Pensando sobre o amanhã em meio a tudo que estamos vivendo em nossos dias sombrios repletos de surtos de alegrias e tristezas, lembrei-me de uma música antiga chamada “Amanhã” do compositor e cantor cristão Ozéias de Paula cuja letra diz:

Amanhã eu não sei o que virá /O que acontecerá / Aos meus sonhos tão diversos /Amanhã o meu ser se alegrará / ou tristonho ficará / O amanhã eu não sei / Qual será o futuro pra você
Se não se arrepender /Dessas coisas tão errôneas /qual será nesta vida o seu fim / Se continuar assim / Venha logo para Deus / como será, o amanhã /será feito de sofrer / Ou delícias e prazer
Qual será seu horizonte final / Como explicar seu proceder /Nossa vida é um farol / Resplandece a luz do sol / ou então fica sem brilho / Volte logo pra Deus/ Deixa este mundo mau / Venha ser como eu / volte logo pra Deus.”

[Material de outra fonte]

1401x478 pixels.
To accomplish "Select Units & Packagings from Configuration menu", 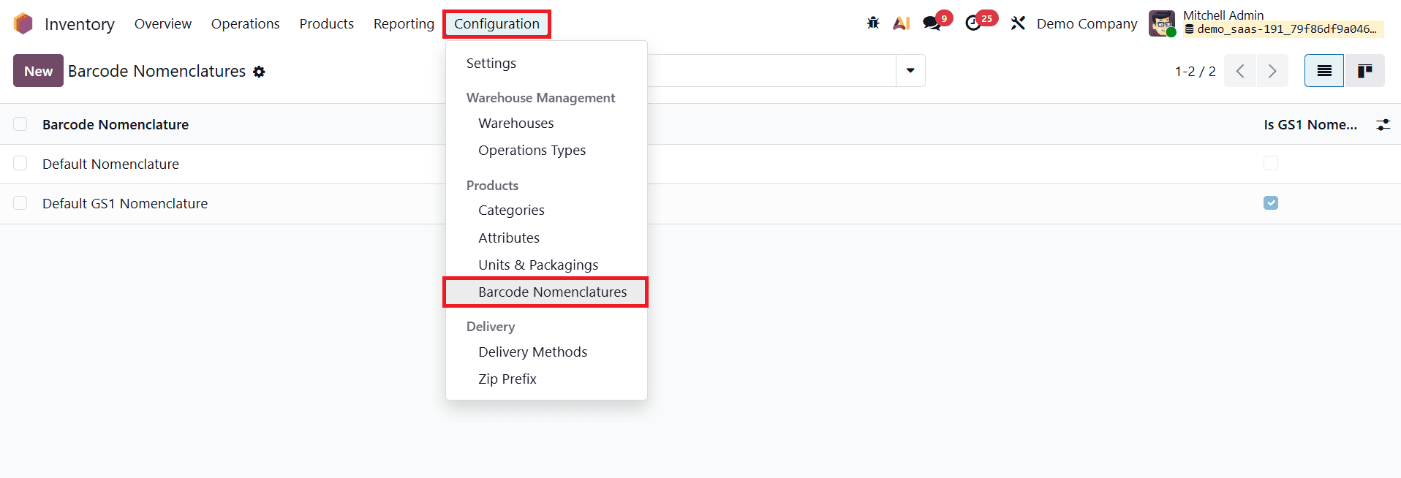I will 538,264.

A música de Ozéias de Paula é um refrigério para esse momento vivido pela humanidade. A questão da incerteza quanto ao que virá amanhã tem produzido ápices de ansiedade e desilusão em alto escala. A dúvida sobre o que virá amanhã tem levado muitas pessoas a paralisarem suas vidas. Mas porque isso ocorre? O visionário Ozéias de Paula responde: “O amanhã eu não sei“. Pergunta: “Como será o amanhã”? Responde: “Será feito de sofrer ou delícias e prazer”. Pergunta: “Qual será o horizonte final”? As perguntas-respostas são estimulantes para os que não se satisfazem com delícias ou prazeres. A vida é plena em sua essência e a busca pessoal por sentir-se parte plena dela às vezes leva a exaustão profundas e sofrimentos desnecessários. É simples: a vida nos é dada para ser vívida! A vida profunda é tão quanto rasa à depender do quanto estamos preocupados(as) em “parecer” e não ser. Ozéias podia não saber o que viria amanhã mas sabia muito bem que a vida tem um horizonte final, um sentido, uma chegada!

É melhor viver não sabendo do que virá amanhã. Já nos basta o dia de hoje que é intenso e preocupante.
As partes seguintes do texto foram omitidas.